If you rely on Facebook’s Messenger system for any sort of professional communication, using the standalone Android app is infinitely better than keeping the full Facebook website open all day (or picking up your phone every time a new message comes in). It’s Facebook messaging without the rest of Facebook, in essence. What more do you need to know?
Google Calendar’s web interface may feel familiar, but the Android version of the service has the more contemporary and touch-friendly interface — and it works offline, too, something the web version surprisingly still doesn’t do. Especially if you’re accustomed to using Calendar on your phone, you’ll appreciate having the app available on your Chromebook, even if only for occasional use.
Trello lovers, listen up: You’ll absolutely want to have Trello’s Android app on your Chromebook for any touch-oriented organizational work. It’ll make it feel like you’re working on a tablet instead of clumsily trying to claw around a website with your finger — and it’ll let you access your data when you’re offline.
Google’s own Tasks service isn’t the most powerful task manager around, but if you like using it, the Tasks Android app will be a smart addition to your Chromebook setup. It lets you treat Tasks as its own standalone program, for one — as opposed to just being bundled into Gmail, as it typically is on the desktop — and it’s capable of working offline.

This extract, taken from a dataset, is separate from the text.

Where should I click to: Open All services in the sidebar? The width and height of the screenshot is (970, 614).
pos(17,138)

General productivity and security
Two-factor authentication is an important way to protect your most important accounts, and Authy’s one of the best options out there for generating and managing 2FA codes. If you want to be able to access codes from your Chromebook in addition to your phone, the Authy Android app is the way to do it.
There’s no shortage of commendable VPN services that’ll run directly within Chrome, but if you’re already paying for Google’s Google One subscription service — which gives you extra storage across all Google services for as little as two bucks a month — you automatically get access to Google’s own VPN for encrypting all of your data transfers. And while Google doesn’t actively promote this fact, you can install the Google One Android app on your Chromebook and activate that feature.

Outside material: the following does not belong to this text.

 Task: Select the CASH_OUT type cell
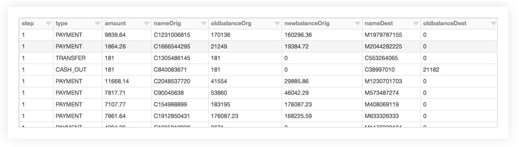pyautogui.click(x=71, y=70)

Maps’ web interface is no slouch, but the Android app gives you a slew of time-saving touch gestures as well as useful extras like traffic alert notifications. And — yup, you guessed it — it can work offline as needed.
Maybe you use your Chromebook in conjunction with a Windows or Mac computer. If so, Duet Display is just the tool for you. Install the app on your Chrome OS device and then install the companion program on your other computer, and your Chromebook can turn into a wireless second display for your Mac or PC. Hey, no need to choose — you can have the best of both worlds!
Firefox or Opera
Speaking of having the best of both worlds, if you like the Chrome OS environment but sometimes find yourself needing to see the universe through an alternate lens, remember that you can install secondary browsers by snagging their Android versions. (If the full desktop-level browsing experience is what you’re after, then the Linux versions are what you’ll need.)